What you need to do
In full and without change, retype the records.

Material for this task
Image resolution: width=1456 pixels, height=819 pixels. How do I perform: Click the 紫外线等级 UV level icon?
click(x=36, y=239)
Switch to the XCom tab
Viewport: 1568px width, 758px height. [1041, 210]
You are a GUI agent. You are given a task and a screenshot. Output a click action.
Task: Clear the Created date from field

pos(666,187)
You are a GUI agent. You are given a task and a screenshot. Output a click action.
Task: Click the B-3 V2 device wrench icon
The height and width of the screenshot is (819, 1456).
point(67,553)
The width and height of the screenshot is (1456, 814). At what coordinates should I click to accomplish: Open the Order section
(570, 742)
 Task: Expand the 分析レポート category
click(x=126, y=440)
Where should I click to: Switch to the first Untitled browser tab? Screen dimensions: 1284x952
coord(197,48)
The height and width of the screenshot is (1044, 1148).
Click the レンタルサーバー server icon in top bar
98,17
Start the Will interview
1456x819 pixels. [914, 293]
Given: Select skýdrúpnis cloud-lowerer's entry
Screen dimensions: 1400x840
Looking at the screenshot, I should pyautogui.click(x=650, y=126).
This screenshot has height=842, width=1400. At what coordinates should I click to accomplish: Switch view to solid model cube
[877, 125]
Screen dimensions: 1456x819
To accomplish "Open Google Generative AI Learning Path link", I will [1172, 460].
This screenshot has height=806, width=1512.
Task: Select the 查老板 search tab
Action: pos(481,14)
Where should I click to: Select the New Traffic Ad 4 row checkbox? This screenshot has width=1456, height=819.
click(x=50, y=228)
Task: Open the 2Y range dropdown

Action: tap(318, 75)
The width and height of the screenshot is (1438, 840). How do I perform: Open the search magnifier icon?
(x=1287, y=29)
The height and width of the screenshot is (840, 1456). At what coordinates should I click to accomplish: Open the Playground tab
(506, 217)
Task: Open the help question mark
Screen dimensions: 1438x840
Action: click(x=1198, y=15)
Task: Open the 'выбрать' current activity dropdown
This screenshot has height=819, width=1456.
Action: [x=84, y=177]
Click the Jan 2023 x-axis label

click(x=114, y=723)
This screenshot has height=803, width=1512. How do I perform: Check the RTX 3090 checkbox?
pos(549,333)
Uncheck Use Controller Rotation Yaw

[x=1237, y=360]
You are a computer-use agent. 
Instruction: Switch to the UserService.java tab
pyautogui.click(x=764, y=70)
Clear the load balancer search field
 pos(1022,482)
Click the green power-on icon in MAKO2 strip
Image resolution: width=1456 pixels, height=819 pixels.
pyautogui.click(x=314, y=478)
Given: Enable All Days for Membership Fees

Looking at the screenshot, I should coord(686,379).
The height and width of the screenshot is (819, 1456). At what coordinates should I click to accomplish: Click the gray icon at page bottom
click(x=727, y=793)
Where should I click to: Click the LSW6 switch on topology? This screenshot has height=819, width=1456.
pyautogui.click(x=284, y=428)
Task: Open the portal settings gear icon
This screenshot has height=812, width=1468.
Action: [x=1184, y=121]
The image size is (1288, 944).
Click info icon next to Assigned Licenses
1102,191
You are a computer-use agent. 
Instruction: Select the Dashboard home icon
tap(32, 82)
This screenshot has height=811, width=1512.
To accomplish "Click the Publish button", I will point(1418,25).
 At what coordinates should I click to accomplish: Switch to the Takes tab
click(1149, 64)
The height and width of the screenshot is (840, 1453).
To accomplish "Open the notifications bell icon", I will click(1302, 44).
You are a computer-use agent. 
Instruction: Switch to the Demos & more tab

Solution
Image resolution: width=1456 pixels, height=819 pixels. How do I perform: Click the 紫外线等级 UV level icon?
click(x=36, y=239)
Switch to the XCom tab
Viewport: 1568px width, 758px height. [1041, 210]
You are a GUI agent. You are given a task and a screenshot. Output a click action.
Task: Clear the Created date from field

pos(666,187)
You are a GUI agent. You are given a task and a screenshot. Output a click action.
Task: Click the B-3 V2 device wrench icon
The height and width of the screenshot is (819, 1456).
point(67,553)
The width and height of the screenshot is (1456, 814). At what coordinates should I click to accomplish: Open the Order section
(570, 742)
 Task: Expand the 分析レポート category
click(x=126, y=440)
Where should I click to: Switch to the first Untitled browser tab? Screen dimensions: 1284x952
coord(197,48)
The height and width of the screenshot is (1044, 1148).
Click the レンタルサーバー server icon in top bar
98,17
Start the Will interview
1456x819 pixels. [914, 293]
Given: Select skýdrúpnis cloud-lowerer's entry
Screen dimensions: 1400x840
Looking at the screenshot, I should pyautogui.click(x=650, y=126).
This screenshot has height=842, width=1400. At what coordinates should I click to accomplish: Switch view to solid model cube
[877, 125]
Screen dimensions: 1456x819
To accomplish "Open Google Generative AI Learning Path link", I will [1172, 460].
This screenshot has height=806, width=1512.
Task: Select the 查老板 search tab
Action: pos(481,14)
Where should I click to: Select the New Traffic Ad 4 row checkbox? This screenshot has width=1456, height=819.
click(x=50, y=228)
Task: Open the 2Y range dropdown

Action: tap(318, 75)
The width and height of the screenshot is (1438, 840). How do I perform: Open the search magnifier icon?
(x=1287, y=29)
The height and width of the screenshot is (840, 1456). At what coordinates should I click to accomplish: Open the Playground tab
(506, 217)
Task: Open the help question mark
Screen dimensions: 1438x840
Action: click(x=1198, y=15)
Task: Open the 'выбрать' current activity dropdown
This screenshot has height=819, width=1456.
Action: [x=84, y=177]
Click the Jan 2023 x-axis label

click(x=114, y=723)
This screenshot has height=803, width=1512. How do I perform: Check the RTX 3090 checkbox?
pos(549,333)
Uncheck Use Controller Rotation Yaw

[x=1237, y=360]
You are a computer-use agent. 
Instruction: Switch to the UserService.java tab
pyautogui.click(x=764, y=70)
Clear the load balancer search field
 pos(1022,482)
Click the green power-on icon in MAKO2 strip
Image resolution: width=1456 pixels, height=819 pixels.
pyautogui.click(x=314, y=478)
Given: Enable All Days for Membership Fees

Looking at the screenshot, I should coord(686,379).
The height and width of the screenshot is (819, 1456). At what coordinates should I click to accomplish: Click the gray icon at page bottom
click(x=727, y=793)
Where should I click to: Click the LSW6 switch on topology? This screenshot has height=819, width=1456.
pyautogui.click(x=284, y=428)
Task: Open the portal settings gear icon
This screenshot has height=812, width=1468.
Action: [x=1184, y=121]
The image size is (1288, 944).
Click info icon next to Assigned Licenses
1102,191
You are a computer-use agent. 
Instruction: Select the Dashboard home icon
tap(32, 82)
This screenshot has height=811, width=1512.
To accomplish "Click the Publish button", I will point(1418,25).
 At what coordinates should I click to accomplish: Switch to the Takes tab
click(1149, 64)
The height and width of the screenshot is (840, 1453).
To accomplish "Open the notifications bell icon", I will click(1302, 44).
You are a computer-use agent. 
Instruction: Switch to the Demos & more tab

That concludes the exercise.